Mexican Gothic Review
We’re well into October, and that means pumpkin spice, a new “Haunting of…”, potential costumes clogging up my notes, and, of course, spooky books.
This has been everywhere the past month, fittingly because it’s Latinx Heritage Month and October. Since I posted about picking it for book club, I’ve joined 2 discussion groups on Bookstagram and a text thread. By Halloween, I fully expect to have a PhD in Mexican Gothic.
In 1950s Mexico, 22-year-old Noemí Taboada is pulled away from a life of parties, noncommittal flirtations, and ever-changing plans for university by a concerning letter from her cousin.
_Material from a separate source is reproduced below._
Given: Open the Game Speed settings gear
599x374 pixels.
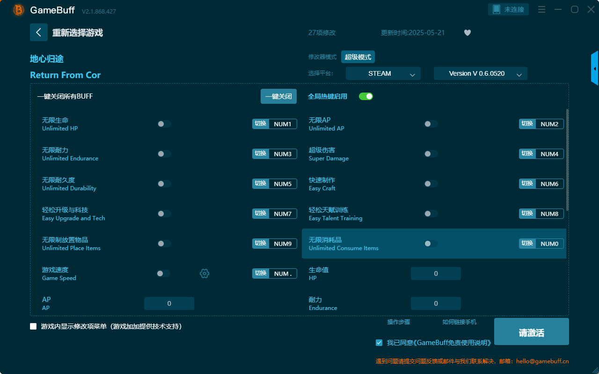Looking at the screenshot, I should 205,273.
Having recently been whisked away to the countryside by a handsome Englishman, Catalina makes disturbing claims about her new husband and home. Hoping to avoid the scandal of divorce and/or a hysterical niece, Noemí’s father sends her to investigate High Place.
On arrival, Noemí finds a desolate manor, whose doors have been locked to all but a few outsiders since the closure of the town’s mines; a strange, but ravaging, illness; and a horrific family tragedy that’s still spoken of in whispers. As stifling rules, strange dreams, and a sinister (read: racist) patriarch bring Noemí’s state of mind closer to Catalina’s, she begins to suspect the lonely house and its lonely inhabitants aren’t necessarily alone there.
I’m far from the first to say it, but Silvia Moreno-Garcia is an expert at weaving the recognizably gothic elements of books like Jane Eyre and The Turn of the Screw into a setting less represented by “classic” gothic literature. Instead of distracting from High Place’s creepiness, the fact that cars, (relative) female empowerment, and the promise of university are only a train ride away makes Noemí and Catalina’s plight all the more urgent. And I loved seeing this story take place in an old English mansion in Mexico rather than one in, you know, England.
In Noemí, I found all of Jane Eyre’s tenacity (and then some), with none of the drab fashion (does she have an Instagram I can follow?). Though upsetting, her “attraction” to Virgil was a fascinating element I haven’t seen before and brought a new layer of danger to the story.
One of my favorite things about the book was how it depicted trauma. Despite the supernatural elements, the characters’ reactions are grounded and human, so, even if they’re haunted by family ghosts and questionable fungi, it’s easy to understand them as having gone through relationship, marital, and/or family abuse. To that end (not to spoil anything), I found the last paragraph to be particularly poignant.
I give the fourth Book In My Basket 4/5 stars.